Why Graphic Novels May Be the Smart Choice for Some Young Readers

Dog Man: From the Creator of Captain Underpants (Dog Man #1)Phoebe and Her Unicorn (Volume 1)


By Pam Martin


We parents can be torn when our kids choose to read graphic novels. They have less text, so we might worry there’s less on each page to advance our child’s overall literacy. They’re also consumed more quickly, which can make them more expensive (unless they’re available at the library, which can be tricky with series titles). Additionally, there’s less room for the reader to imagine the world of the characters. 


But on the plus side, graphic novels’ “eye candy” covers can grab the attention of struggling (or simply disinclined-to-reach-for-a-book readers). The books’ hip hyperbole and oversized adventure (think Dog Man or Phoebe and Her Unicorn), can be just the enticement a less enthusiastic reader needs to take the plunge.


My friend Gina’s grandson Billy was born at 32 weeks (their names have been changed to protect their privacy), and reading for him has been a struggle. “Does he have dyslexia?” Gina wondered. “Or, does he need glasses?” Turned out he needed the latter, which was a huge help in his ability to see the blackboard. But he still struggled. 

“The doctors said he wouldn’t catch up with his peers until he turned eight. In the meantime,” Gina continued, “he’s in school and noticing how the other kids are reading harder books—longer books. Books with fewer pictures. I wanted him to feel similarly empowered.”

Go, Otto, Go! (The Adventures of Otto)Ricky Ricotta's Mighty Robot (Ricky Ricotta's Mighty Robot #1) (1)

When he turned five, she brought him the Pre-Level One Ready-to-Read book, Go! Otto! Go! by David Milgrim.

“Billy laughed so hard,” Gina said. “I’d never seen him enjoy a book so much. That’s when I knew it was just a question of the right subject matter and format.” Since then, he’s gone on to enjoy Mo Willems’ Elephant and Piggie books, and Fly Guy, and she plans to try Dav Pilkey’s Ricky Ricotta’s Mighty Robot series next. 

“They’re bigger books, but it’s all pictures with only a little text, so his brain can actually absorb the story, without him feeling threatened by how it’s delivered,” Gina added.

For any reader with a smaller attention span, the graphic novel format—with its sequential boxes, dialog blurbs, and sound effects—can feel more accessible. With the action laid out on the page in easily digestible chunks, the story moves along at a fast, exciting pace, the pages turning with seemingly little effort. 

Conversely, in traditional novels, sometimes pages of words accompanied by few (if any) pictures can feel like a mountain—a mountain standing in the way of reading enjoyment. 

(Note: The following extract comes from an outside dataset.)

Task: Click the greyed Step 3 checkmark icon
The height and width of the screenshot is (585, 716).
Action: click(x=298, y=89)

“When Billy’s brain wasn’t ready, he’d just walk away from any activity having to do with letters or phonics,” Gina said. “That’s where graphic novels have done such a great job.” 

They can help boost confidence because a child can sometimes finish an entire book in a few (if not a single) sitting—a thick book—a book that looks and feels age-appropriate. An added bonus are the story’s visual cues, such as exaggerated body language and facial expressions, which can aid in overall comprehension. Grasping such cues build the similarly nuanced literacy skills found in more traditional fiction. 

“Now Billy’s excited to sound out words he’s unfamiliar with,” Gina said, and it’s because graphic novels have helped tear down the walls that had been standing in the way. “When he sits down to read, now, he feels such a sense of accomplishment.”